- [AIM OF THE EXERCISE] Go through the data below and return each line where the string "computer" appears.

[Collected data entries]
▽

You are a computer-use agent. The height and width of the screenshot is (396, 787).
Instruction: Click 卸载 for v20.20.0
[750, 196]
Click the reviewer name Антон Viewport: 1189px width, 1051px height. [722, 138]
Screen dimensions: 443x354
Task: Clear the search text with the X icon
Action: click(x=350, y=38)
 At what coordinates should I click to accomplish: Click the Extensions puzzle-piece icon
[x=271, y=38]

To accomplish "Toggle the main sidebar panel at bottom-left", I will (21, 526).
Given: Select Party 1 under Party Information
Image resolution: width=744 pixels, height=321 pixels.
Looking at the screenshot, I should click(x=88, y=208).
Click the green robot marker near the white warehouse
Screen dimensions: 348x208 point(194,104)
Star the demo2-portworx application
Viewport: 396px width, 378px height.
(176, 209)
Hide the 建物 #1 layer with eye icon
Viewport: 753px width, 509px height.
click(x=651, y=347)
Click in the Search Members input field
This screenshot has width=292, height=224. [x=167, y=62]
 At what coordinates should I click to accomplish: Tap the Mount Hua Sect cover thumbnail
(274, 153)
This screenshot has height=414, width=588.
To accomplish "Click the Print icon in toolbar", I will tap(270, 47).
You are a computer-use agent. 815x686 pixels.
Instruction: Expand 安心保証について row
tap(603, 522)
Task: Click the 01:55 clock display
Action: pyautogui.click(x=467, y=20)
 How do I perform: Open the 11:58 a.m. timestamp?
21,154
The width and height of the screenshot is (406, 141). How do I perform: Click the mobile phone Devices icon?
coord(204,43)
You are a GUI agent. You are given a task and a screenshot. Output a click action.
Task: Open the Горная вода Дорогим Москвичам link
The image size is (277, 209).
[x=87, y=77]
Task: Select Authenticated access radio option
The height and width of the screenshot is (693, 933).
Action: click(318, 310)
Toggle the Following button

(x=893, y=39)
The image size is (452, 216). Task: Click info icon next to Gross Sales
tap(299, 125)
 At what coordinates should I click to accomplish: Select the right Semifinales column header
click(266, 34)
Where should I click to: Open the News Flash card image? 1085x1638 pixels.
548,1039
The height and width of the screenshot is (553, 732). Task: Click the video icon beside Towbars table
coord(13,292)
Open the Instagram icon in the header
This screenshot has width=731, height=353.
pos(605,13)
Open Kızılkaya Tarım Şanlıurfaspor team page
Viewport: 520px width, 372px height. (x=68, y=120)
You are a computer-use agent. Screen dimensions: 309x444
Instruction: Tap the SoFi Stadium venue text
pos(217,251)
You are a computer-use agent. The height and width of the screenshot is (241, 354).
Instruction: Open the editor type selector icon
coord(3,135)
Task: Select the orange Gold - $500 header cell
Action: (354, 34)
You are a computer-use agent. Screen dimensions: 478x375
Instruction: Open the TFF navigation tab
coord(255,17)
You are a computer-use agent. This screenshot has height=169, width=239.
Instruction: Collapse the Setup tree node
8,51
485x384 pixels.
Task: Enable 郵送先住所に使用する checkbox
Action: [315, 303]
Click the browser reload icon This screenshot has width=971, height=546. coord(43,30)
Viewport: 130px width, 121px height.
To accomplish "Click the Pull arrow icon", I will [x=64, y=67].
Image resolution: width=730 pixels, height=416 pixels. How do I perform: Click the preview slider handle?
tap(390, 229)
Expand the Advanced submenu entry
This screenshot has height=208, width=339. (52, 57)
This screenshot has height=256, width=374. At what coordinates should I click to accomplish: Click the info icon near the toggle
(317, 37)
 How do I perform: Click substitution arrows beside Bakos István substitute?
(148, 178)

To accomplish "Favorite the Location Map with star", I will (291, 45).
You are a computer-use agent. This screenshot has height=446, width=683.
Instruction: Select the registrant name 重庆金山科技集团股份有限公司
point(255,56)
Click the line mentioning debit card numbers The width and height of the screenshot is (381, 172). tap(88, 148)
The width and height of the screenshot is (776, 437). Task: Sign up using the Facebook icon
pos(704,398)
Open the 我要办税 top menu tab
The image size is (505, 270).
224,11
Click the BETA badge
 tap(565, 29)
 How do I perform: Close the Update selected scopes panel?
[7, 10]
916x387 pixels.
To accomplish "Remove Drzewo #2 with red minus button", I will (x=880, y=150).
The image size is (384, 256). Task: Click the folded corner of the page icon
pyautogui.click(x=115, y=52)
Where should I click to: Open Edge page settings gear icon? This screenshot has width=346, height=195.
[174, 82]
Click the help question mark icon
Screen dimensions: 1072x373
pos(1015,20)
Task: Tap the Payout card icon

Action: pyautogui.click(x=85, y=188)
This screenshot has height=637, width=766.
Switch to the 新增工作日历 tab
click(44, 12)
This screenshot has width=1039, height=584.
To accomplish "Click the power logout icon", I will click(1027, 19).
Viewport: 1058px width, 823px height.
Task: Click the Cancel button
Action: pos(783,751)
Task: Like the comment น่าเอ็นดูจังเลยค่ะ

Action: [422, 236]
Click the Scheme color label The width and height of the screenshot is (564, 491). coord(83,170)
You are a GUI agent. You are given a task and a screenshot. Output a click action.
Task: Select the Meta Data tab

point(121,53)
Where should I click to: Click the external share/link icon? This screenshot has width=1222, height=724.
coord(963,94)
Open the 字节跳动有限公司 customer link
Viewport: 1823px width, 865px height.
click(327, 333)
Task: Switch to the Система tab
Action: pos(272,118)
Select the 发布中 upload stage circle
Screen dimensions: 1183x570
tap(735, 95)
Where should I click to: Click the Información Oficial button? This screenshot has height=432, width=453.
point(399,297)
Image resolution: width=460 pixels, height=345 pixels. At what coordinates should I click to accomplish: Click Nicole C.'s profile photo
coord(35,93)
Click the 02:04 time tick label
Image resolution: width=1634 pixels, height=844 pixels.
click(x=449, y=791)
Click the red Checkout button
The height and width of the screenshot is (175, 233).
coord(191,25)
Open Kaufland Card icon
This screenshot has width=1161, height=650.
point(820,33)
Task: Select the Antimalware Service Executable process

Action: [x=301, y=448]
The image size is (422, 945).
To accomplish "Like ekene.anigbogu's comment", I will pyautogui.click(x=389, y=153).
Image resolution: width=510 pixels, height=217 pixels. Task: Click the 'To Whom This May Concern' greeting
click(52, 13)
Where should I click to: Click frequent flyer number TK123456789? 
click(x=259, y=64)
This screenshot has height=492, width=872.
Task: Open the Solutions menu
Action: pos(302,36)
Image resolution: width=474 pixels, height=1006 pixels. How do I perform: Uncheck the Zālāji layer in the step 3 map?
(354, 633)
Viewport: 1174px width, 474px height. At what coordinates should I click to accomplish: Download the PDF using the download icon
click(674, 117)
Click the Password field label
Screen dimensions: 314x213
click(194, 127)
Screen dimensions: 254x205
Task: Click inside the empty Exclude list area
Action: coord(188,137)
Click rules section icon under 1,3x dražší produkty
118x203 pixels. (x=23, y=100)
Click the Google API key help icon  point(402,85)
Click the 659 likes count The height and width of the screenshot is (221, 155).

△

- [OUTPUT BELOW]
You are a computer-use agent. The height and width of the screenshot is (396, 787).
You are a computer-use agent. 815x686 pixels.
You are a computer-use agent. Screen dimensions: 309x444
You are a computer-use agent. The height and width of the screenshot is (241, 354).
You are a computer-use agent. Screen dimensions: 478x375
You are a computer-use agent. This screenshot has height=169, width=239.
You are a computer-use agent. This screenshot has height=446, width=683.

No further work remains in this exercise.